Vesîkaların tedkîkinden anlaşıldığına göre; inşaatın en zor zamanlarında hayvanlar için dahî bir program yapılmış; çalıştırılan at, merkep ve katırların dinlenme ve çayırda otlatma saatlerine dikkat edilmiş, hiçbir mahlûkâtın hakkına tecâvüz edilmemesine gayret gösterilmiştir. Kânûnî’nin bu muazzam mâbedin inşaatında kul ve hayvanât hukûkuna böylesine titizlik göstermesi, belki de Sü­ley­mâ­ni­ye Câmii’ndeki o esrarlı ve kâ‘bı­na varılmaz rûhâniyetin temel sâiklerinden biridir.

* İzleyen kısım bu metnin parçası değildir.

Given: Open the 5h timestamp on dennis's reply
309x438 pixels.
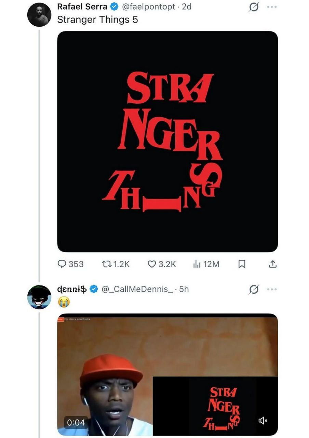Looking at the screenshot, I should coord(184,289).
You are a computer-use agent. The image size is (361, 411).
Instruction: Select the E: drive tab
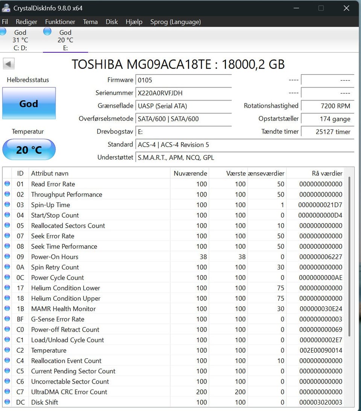[65, 40]
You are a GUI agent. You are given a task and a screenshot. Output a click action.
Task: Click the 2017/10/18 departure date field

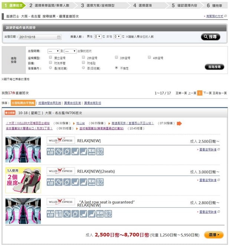(40, 37)
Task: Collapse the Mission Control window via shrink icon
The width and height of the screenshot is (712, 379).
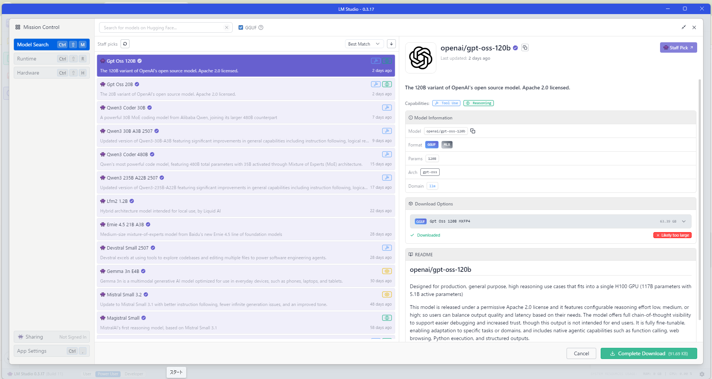Action: point(683,27)
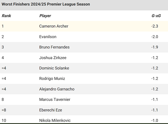Screen dimensions: 168x124
Task: Click the G-xG column header
Action: pyautogui.click(x=155, y=16)
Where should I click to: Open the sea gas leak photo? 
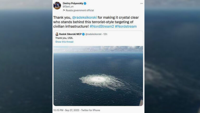(98, 76)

Kânûnî devrinde İslâm-Türk mîmârîsinin şâheserleri, mîmarlık sanatının yüce devi Sinan vâsıtası ile gerçekleştirilmiştir. Onun en meş­hur eseri Sü­ley­mâ­ni­ye külliyesidir. Taşlarının bile yerlerine abdestsiz konulmamasına çok dikkat edilmiştir. Halk ağzındaki şu sözler, bu gerçeğin tam ifâdesidir:

“Sü­ley­mâ­ni­ye’nin sahibi Sultan Süleyman, mîmarı Sinan, hamuru îmandır!..”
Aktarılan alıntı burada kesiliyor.